Kidney and liver biopsies are usually simple but invasive procedures. In and out. Done. Most cases have a bit of pain but otherwise are well and are discharged 24 hours after their procedure. However, occasionally complications occur, most commonly bleeding. Minor bleeding is to be expected. Severe bleeding can kill.

My patient developed lightheadedness and fell over about four hours after her procedure. I saw her and felt her tummy and wound; they were both fine. I advised her to stay in bed for now and reviewed her after the pm outpatient session finished. It was a particularly hectic day in outpatient's and I only finished at 6:30pm, after which I completed some extra paperwork then went up to the ward, by which time it was past 7pm.

She was lying in bed, writhing in pain and crying.

"It hurts," she whimpered. I touched her abdomen. She screamed. Her abdomen was soft, but super tender. Her blood pressure was normal and her heart rate was normal. In a bleeding patient, blood pressure would drop and the heart rate soar.
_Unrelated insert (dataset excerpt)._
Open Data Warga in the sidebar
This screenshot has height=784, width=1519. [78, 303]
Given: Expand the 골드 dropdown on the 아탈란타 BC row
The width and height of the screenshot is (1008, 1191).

However, she was on beta blockers, a type of blood pressure medication that also prevented heart rate from going too fast. Even if she were bleeding out, she wouldn't necessarily (be able to) develop a fast heart beat. She was also a renal patient, where high blood pressure that was quite resistant to medication was the norm. A normal blood pressure in a renal patient in severe pain could actually be low blood pressure.

The decision was difficult; she had a potential risk of bleeding from her wound. If it didn't stem, she could die. But we needed to confirm if she was bleeding and also from where she was bleeding, because the treatment was embolisation, which was blocking the relevant bleeding vessel. To do that, she needed a contrast CT scan. The contrast could potentially kill off any potential residual kidney function she has left and make her dependent on dialysis. But if we block off an artery willy-nilly, we kill off at least a portion of one kidney function when she might not necessarily be bleeding.

After discussion with the on-call senior and the on-call interventional radiologist (who would perform the procedure), it was decided she would proceed with the embolisation. The radiologist injected a small amount of dye into the kidney vessels, blocked off the bleeder, and managed to seal the bleeding. She was transferred to ICU afterwards, where she remained stable.

A week or so later, she was safely discharged.